SAWT BEIRUT INTERNATIONAL

| 4 October 2022, Tuesday |

Une escalade israélienne contre le Hezbollah

Le journal britannique « The Guardian » a rapporté qu’Israël risque de franchir la « ligne rouge » de l’organisation « Hezbollah », car il s’apprête à relier un champ gazier contesté à sa compagnie nationale, dans une démarche qui risque d’entraîner une dangereuse escalade avec le groupe armé libanais.

Selon le journal, Israël s’apprête à relier le champ gazier de Karish au réseau national de gaz israélien, considérant cette démarche comme un développement qui aide le pays à consolider son nouveau rôle de fournisseur de gaz à l’Europe, mais qui va attiser les tensions avec le Hezbollah.

Cette décision intervient à un moment où les négociations sur la démarcation de la frontière entre le Liban et Israël connaissent un blocage. On estime que le champ de Karish, dont une partie est revendiquée par le Liban, contient entre deux et trois trillions de pieds cubes de gaz naturel.

Et le ministère israélien de l’énergie a déclaré la semaine dernière qu’il allait effectuer des tests sur la plate-forme de forage et le système de transport naturel dans le réservoir offshore de Karish.

Selon le rapport du Guardian, les travaux ont commencé dans le champ hier, alors que la société basée à Londres « Energean », qui a obtenu les droits d’exploitation du champ, a déclaré qu’elle était « sur la bonne voie pour livrer le gaz du projet de développement de Karish dans les semaines à venir. »

Bien que ce qui peut être exporté immédiatement ne représente qu’une fraction de ce qui est nécessaire pour atténuer la crise énergétique mondiale, les alliés occidentaux d’Israël considèrent le processus comme bienvenu étant donné la hausse des prix et la recherche par l’Europe d’alternatives aux sources de gaz russes.

« Mais le Liban, qui est toujours politiquement en guerre avec Israël, revendique qu’une partie du champ de Karish lui appartient », a-t-il ajouté.
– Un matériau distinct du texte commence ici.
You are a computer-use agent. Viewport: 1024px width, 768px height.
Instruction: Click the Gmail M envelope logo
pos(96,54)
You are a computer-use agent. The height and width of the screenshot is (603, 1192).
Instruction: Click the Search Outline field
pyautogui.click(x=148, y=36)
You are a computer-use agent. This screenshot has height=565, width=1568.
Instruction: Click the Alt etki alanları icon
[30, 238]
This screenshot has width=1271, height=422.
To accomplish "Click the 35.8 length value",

Et le journal ajoutait : « Les événements ont pris une tournure dramatique au cours de l’été, après qu’Energean ait amené un navire de production sur le champ en juin, malgré les protestations de Beyrouth qui affirmait que le réservoir ne devait pas être exploité tant que les négociations sur la frontière maritime n’étaient pas terminées. »

Et le rapport a ajouté : « Le groupe Hezbollah, soutenu par l’Iran, a répondu à l’initiative d’Energin en lançant des drones vers Karish le 2 juillet, qui ont été abattus par l’armée israélienne. Le groupe a menacé à plusieurs reprises de lancer des attaques si Israël avance dans la zone contestée. »

Le journal britannique fait référence aux déclarations faites samedi par le secrétaire général du groupe libanais, Hassan Nasrallah, dans lesquelles il a menacé Israël de faire de l’extraction du gaz de Karish une « ligne rouge », tout en soulignant sa position en faveur des pourparlers sur la démarcation de la frontière maritime menés par les États-Unis.

Nasrallah a déclaré : « Nous suivons les négociations, mais nos yeux et nos missiles sont sur Karish. Tant que l’extraction n’a pas commencé, il y a une chance de trouver des solutions. »

D’autre part, Energean a déclaré avoir reçu des « assurances de sécurité » de la part d’Israël pour commencer à extraire du gaz.